Dass es das noch gibt – das Fräulein. Schon seit zehn Jahren ist mir das nicht mehr passiert und nun innerhalb von wenigen Tagen ganze zwei Mal – dass ich mich als Fräulein ansprechen lassen darf. Ehrlich gesagt, hatte ich diese Anrede nicht wirklich vermisst, aber jetzt, da sie schon mal auftaucht, möchte ich nicht, dass das Fräulein ausstirbt.

Damals war es mein Diplombetreuer, der mich zum Fräulein machte. Da es zugleich mein Lieblingsdozent war, durfte er das auch. Und da er zu meiner Diplomverteidigung mit Fliege und kleinem gestutzten Blumensträußchen erschien, passten sie ungemein zueinander – das Fräulein und mein Diplombetreuer. Aus seinem Munde klang das stilvoll. Wer das Wort Fräulein benutzt, der hat auch sonst Würde und Stil. Der nimmt es genau, differenziert und würdigt alle möglichen Formen des Daseins. Alles wird so benannt, wie es ist und sich gehört. Fehlt nur noch der Chapeau und Spazierstock und schon fühlt man sich in alte Zeiten zurückversetzt: „Wertes Fräulein, wären Sie so gut…“ Ach ja, damals! Und heute?

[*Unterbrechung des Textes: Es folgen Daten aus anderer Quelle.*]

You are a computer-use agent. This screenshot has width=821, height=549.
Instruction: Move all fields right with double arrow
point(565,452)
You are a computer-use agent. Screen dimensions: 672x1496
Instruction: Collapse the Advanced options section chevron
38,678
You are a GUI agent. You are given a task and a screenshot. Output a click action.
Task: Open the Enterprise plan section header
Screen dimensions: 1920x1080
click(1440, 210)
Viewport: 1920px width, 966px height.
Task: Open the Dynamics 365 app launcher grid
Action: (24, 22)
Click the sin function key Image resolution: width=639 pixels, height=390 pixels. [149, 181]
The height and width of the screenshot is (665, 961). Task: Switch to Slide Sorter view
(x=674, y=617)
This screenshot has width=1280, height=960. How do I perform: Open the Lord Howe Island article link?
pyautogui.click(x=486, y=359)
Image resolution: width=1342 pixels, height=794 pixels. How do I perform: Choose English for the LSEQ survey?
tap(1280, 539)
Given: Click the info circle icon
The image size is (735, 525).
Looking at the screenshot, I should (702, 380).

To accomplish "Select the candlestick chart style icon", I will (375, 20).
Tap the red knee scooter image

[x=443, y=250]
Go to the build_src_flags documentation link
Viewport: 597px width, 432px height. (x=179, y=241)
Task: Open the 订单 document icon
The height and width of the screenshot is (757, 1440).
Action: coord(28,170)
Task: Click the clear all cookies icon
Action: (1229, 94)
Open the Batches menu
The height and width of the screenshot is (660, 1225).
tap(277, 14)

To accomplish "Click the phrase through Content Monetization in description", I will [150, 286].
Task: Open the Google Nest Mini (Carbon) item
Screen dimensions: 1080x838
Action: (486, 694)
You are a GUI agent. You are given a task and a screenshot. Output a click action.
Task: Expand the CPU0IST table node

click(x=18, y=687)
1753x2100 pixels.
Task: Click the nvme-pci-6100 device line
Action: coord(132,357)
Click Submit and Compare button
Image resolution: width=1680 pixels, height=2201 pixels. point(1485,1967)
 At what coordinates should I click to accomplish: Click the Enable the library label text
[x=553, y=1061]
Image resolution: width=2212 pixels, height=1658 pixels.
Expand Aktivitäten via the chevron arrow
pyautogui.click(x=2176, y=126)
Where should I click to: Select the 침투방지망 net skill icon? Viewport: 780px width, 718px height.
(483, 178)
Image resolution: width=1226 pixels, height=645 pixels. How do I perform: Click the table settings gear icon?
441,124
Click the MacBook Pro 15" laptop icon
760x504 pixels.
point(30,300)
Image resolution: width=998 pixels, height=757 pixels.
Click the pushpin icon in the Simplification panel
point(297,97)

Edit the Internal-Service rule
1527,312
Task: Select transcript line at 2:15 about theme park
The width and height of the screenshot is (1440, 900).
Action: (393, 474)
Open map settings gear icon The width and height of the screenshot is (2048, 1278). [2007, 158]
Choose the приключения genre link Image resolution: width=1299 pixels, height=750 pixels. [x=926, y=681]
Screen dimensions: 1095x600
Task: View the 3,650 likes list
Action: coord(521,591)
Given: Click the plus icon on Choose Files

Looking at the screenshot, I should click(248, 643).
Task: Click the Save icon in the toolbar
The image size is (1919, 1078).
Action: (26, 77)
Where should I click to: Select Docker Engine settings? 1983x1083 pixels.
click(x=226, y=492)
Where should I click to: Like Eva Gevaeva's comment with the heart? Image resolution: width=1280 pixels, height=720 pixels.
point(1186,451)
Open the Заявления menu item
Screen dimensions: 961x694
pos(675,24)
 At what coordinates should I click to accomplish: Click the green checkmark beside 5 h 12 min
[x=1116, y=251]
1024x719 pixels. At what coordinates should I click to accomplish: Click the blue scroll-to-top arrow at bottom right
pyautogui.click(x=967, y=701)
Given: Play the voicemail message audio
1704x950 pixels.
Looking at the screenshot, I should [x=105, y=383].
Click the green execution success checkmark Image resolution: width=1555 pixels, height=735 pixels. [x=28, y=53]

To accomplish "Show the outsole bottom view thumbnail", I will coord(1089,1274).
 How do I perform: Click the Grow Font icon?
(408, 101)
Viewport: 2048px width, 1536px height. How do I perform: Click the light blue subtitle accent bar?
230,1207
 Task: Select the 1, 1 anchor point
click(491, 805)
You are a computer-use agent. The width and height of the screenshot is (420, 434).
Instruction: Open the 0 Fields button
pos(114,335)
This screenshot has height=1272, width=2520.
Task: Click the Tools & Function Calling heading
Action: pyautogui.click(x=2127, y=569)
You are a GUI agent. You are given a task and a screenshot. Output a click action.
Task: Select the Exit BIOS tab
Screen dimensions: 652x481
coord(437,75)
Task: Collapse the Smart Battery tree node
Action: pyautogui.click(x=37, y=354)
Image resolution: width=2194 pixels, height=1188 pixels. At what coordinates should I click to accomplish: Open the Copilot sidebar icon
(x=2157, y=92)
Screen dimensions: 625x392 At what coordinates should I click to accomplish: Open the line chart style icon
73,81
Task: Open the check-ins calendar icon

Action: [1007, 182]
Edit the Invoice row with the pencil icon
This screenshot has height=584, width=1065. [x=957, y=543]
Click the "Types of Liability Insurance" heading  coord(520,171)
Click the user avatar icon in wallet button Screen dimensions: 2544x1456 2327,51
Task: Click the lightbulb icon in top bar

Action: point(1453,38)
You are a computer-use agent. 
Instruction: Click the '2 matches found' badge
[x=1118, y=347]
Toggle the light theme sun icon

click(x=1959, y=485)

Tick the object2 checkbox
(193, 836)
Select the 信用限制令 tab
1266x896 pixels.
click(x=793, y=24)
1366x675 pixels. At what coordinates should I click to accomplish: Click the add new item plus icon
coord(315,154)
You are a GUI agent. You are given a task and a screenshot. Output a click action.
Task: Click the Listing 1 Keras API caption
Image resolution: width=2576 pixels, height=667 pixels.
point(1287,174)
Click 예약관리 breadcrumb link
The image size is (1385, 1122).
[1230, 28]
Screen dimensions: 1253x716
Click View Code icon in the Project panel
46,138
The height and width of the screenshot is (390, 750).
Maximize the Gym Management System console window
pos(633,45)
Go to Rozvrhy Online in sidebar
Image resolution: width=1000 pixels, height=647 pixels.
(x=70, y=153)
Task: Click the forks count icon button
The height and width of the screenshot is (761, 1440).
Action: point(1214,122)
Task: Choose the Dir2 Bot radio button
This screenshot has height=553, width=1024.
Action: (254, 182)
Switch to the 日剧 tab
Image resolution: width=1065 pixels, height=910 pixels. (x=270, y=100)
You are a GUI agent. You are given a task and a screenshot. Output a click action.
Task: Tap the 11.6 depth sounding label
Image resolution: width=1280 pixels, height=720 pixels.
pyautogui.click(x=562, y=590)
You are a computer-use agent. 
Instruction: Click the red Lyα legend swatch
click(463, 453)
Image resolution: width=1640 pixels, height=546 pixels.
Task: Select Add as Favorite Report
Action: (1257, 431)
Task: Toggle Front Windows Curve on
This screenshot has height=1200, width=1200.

Das Fräulein als Kategorisierung von „jung und noch unverheiratet“ ist aus der Mode geraten. Es verliert sich inmitten unzähliger Varianten aus Altersklassen und Heiratsabsichten: will sowieso nie; will erst nach den ersten Kindern; will erst nach 30; will erst nach 8 Jahren Partnerschaft. Auch das Heiratsvermögen – will, kriegt aber keinen ab; könnte, will aber nicht – spielt eine wichtige Rolle.
Ich bin nicht mehr ganz jung; zwar nicht verheiratet, aber manche eheähnliche Partnerschaften kann ich vorweisen; für Kinder ist es noch nicht ganz zu spät; im Berufsleben bin ich eine gestandene Frau, aber in der Selbständigkeit noch relativ jung… Na, dass mich meine jungen Nachbarn siezen, kränkt mich fast und zeigt mir, dass meine potenzielle Fräulein-Zeit längst vorbei ist. Aber auch in Bezug auf andere Frauen ist mir das „Fräulein“ nie wieder begegnet. Bis vor kurzem. Da wollte ich meine Reisen ins europäische Ausland buchen, eine Unterkunft in Luxemburg, einen Flug nach Island. Und beim Ausfüllen des Formulars sollte ich bei der Anrede wählen zwischen „Fräulein“, „Frau“ und „Herr“. Wie amüsant!
Aber was heißt das nun eigentlich? Da lässt sich wild spekulieren: Heißt das, dass die Luxemburger und Isländer konservativer und spießiger sind als wir Deutschen, dass für sie der Familienstand wichtig ist, ob man als Frau verheiratet ist oder nicht? Aber selbst wenn, wieso sollte man das in Formularen angeben müssen? Oder sind sie gar nicht spießig, sondern das Heiratsverhalten der jungen Frau ist an sich noch so, dass es dort das ganze Patchworkdurcheinander nicht gibt und das „Fräulein“ eine berechtigte Repräsentanz und Klassifizierung hat? Oder aber ist es verfehlt, das Fräulein in Luxemburg und Island zu suchen? Vielleicht gab es dort nie Fräuleins, und sie sind dort nur interkulturell geschult und geben den deutschen Fräuleins unter den Touristen die Chance, sich ordnungsgemäß anzumelden, im Sinne einer Kundenorientierung? Dann hätten sie lediglich verpasst, dass auch wir Deutschen nicht mehr im 20. Jahrhundert leben. Und wir müssten uns fragen, wieso in anderen Ländern immer noch nicht bekannt ist, dass es in unserem Familiensystem drunter und drüber geht und welches Bild die anderen Europäer von uns haben.
Alles interessante Varianten, denen man nachgehen sollte, um das Dasein des Fräuleins in isländischen und luxemburgischen Formularen zu ergründen. An dieser Stelle bedaure ich, dass ich keine Sprachwissenschaftlerin oder so was bin, sonst würde ich dem Fräulein im Rahmen einer wissenschaftlichen Studie in aller Ruhe und ausgiebig nachspüren können, ohne dafür Geschäftsausfälle hinnehmen zu müssen. Ob ich damit das Aussterben des Fräuleins verhindern könnte, bezweifle ich zwar. Aber manches muss eben erst sterben, bevor es Bedeutung und Anerkennung erlangt – zum Beispiel in Form einer 300-seitigen wissenschaftlichen Abhandlung. Ich denke, ich würde das Werk meinem Diplombetreuer widmen.